Here is Dr. Klotman’s Week 196 COVID Update. This update take the form of a Q&A or FAQ, if you prefer. The highlights are:
- Rigorous studies of mask use to prevent contracting COVID are few, but the evidence strongly supports mask use for this respiratory virus.
- Folks who lose the sense of smell and/or taste can recover one or both over the course of three years. Taste usually return first.
- The vaccines available and recommended for my age cohort include: COVID, Flu, Pneumococcal Pneumonia, Shingles, Tetanus-Diphtheria-Acellular Pertusis (TDAP), and RSV. [I’ve had them all – at my request.]
- During the COVID pandemic, vaccination could have averted 18M US hospitalizations and perhaps a quarter million deaths. Sigh.
- It looks likely that there is a combined COVID-Influenza vaccine in our future.
- This Flus season looks pretty average – a billion cases worldwide and perhaps a million deaths. 🙁
- If you are going to be around family and friends this holiday (who isn’t?), ask attendees at gatherings to stay home if they are sick (coughing, sneezing, having fever or chills).
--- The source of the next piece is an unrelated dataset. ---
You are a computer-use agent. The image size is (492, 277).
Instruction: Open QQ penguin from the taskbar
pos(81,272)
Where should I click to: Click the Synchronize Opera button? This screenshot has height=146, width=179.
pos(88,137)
- If you haven’t had the most recent COVID vaccine, get it. Do not expect the original vaccine and its boosters to protect you against the most recent variants like JN.1
There are other nuggets of information in the video, but I wanted to hit the highlights for those who aren’t up to watching the whole video. On the matter of recovering taste and smell after losing them to COVID, let me say that the road back from a neurological injury is most often long and frustrating.
Two years after losing the sensation on the right side of my body after a small-vessel stroke, I think that I am still improving albeit at a snail’s pace. I am fortunate that my injury did not involve the senses of smell or taste since these, along with sight and hearing, are the senses that I most enjoy each day.